Mytilene is the port for the island of Lesbos. There is a miniature version of the Statue of Liberty overlooking the harbour, which runs alongside the town. Teriade Museum has an excellent collection of books illustrated by Chagall, Matisse and Picasso and the town has a castle, parts of which date back to the 5th century, and neo-classical mansions.
Nafplion is one of Greece's most attractive towns with narrow streets, elegant Venetian houses and neoclassical mansions. On a high cliff overlooking the harbour is the Palamidi Fortress, built by the Venetians in the 15th century and accessible by a flight of 857 steps. Bourtzi Castle sits on an island in the bay, and hosts the summer music festival. Calls to Nafplion might include a visit to the ancient site of Mycenae.
Whitewashed cube houses, narrow paved alleys and wild flowers make Paros one of the most popular of the Cyclades. Cafes line the main street of the capital and port, Parikia, where the Monastery of the Hundred Doors was built in 4AD by Eleni the mother of Emperor Constantin. The white marble mined on Paros was used by sculptors in antiquity, notably for the Venus de Milo.
Skala is the pretty harbour of Patmos, built below the fortified monastery and the Sacred Grotto where St John wrote the Book of Revelation, both open to visitors. It is easy to get around by boat or bus, and around the harbour there are numerous picturesque tavernas and a few nightclubs. Beaches can be found at nearby Grikos and Diakofti.
Rhodes port in the ancient Mandraki harbour is next to the walled Old Town with shops, restaurants and chief sights all within walking distance. These include the Palace of the Grand Masters built by the Knights of St John, the Sulemain Mosque, Byzantine churches, Venetian mansions and old Crusader inns along the Street of the Knights. The famous Acropolis of Rhodes on a hillside beyond the city is not to be missed.

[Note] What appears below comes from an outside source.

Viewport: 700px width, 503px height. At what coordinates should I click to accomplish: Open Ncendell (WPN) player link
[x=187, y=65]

The best way to arrive in Santorini is by sea, with spectacular views of the high caldera walls and the cliff-top town of Fira. Cruise ships berth in the old port, where the journey to the town is via donkey or cable car ' either option provides dramatic views of the Mediterranean and the volcanic island of Nea Kameni. Along the narrow alleys of the cliff-top are brilliant white and blue buildings, and the much-photographed church of Ag Mina.
Thessaloniki is a free port and one of the Aegean's largest, being the trade hub of the Balkans and the cruising gateway to the eastern Mediterranean. This sophisticated city has several attractions, among them the Roman Place of Galerius, large squares beside the waterfront, traditional tavernas and an excellent Archaeology Museum.

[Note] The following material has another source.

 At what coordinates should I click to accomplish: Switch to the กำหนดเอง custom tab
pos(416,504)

The busy cruise, cargo and ferry port of Volos is surrounded by ancient sites and is situated on the Pelion Peninsula. To the west are the ruined acropolis of Dimini and of Sesklo ' the oldest in Greece - and across the Thessaly plains, the monasteries of Meteora, built on top of limestone pillars. Volos' waterfront and centre is full of shops, and bars and cafes are tucked away around St Nikolas Square.

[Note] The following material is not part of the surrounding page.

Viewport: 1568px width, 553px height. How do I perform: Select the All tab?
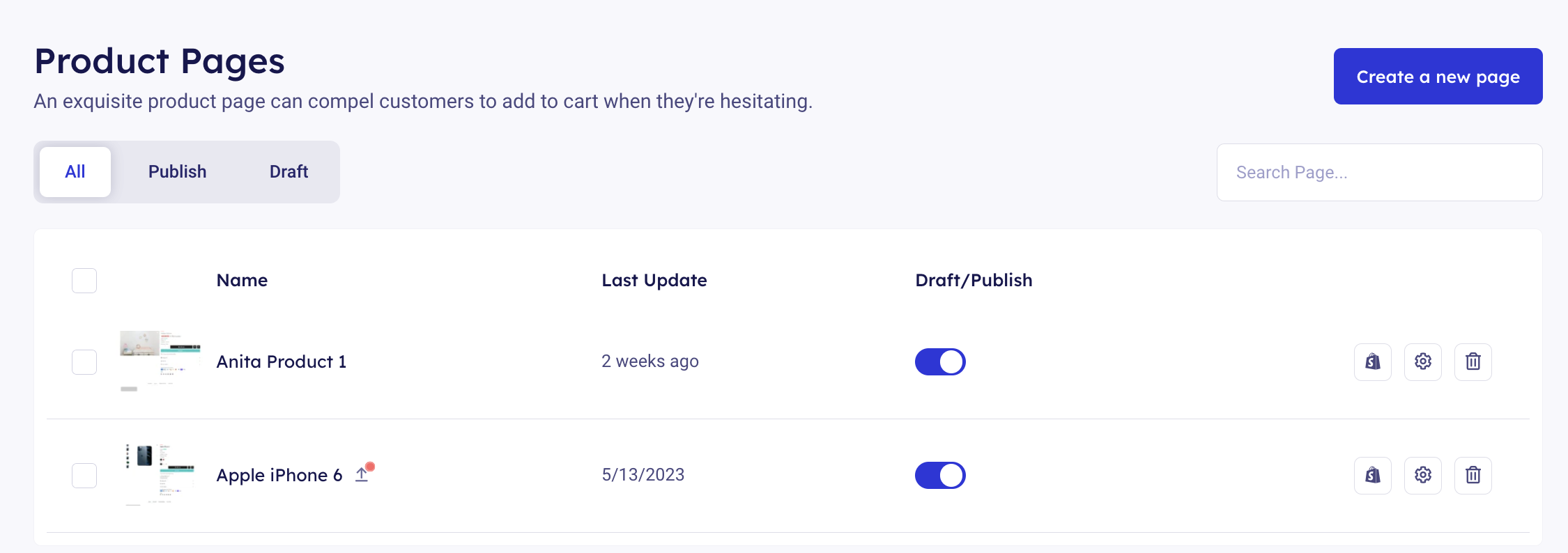(x=75, y=172)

Zakynthos is the most southerly of the Ionian islands. Its landscape is a mixture of mountains and plains, with a main town and port clustered around a waterfront of bars and white-cube houses. Navagio Bay is the beach famous for the shipwrecked hulk of the Panagiotis, and the offshore islet of Marathonisi is a nesting site for Caretta-Caretta turtles. The Blue Caves near Volimes are a major attraction and can be reached by local hire boats.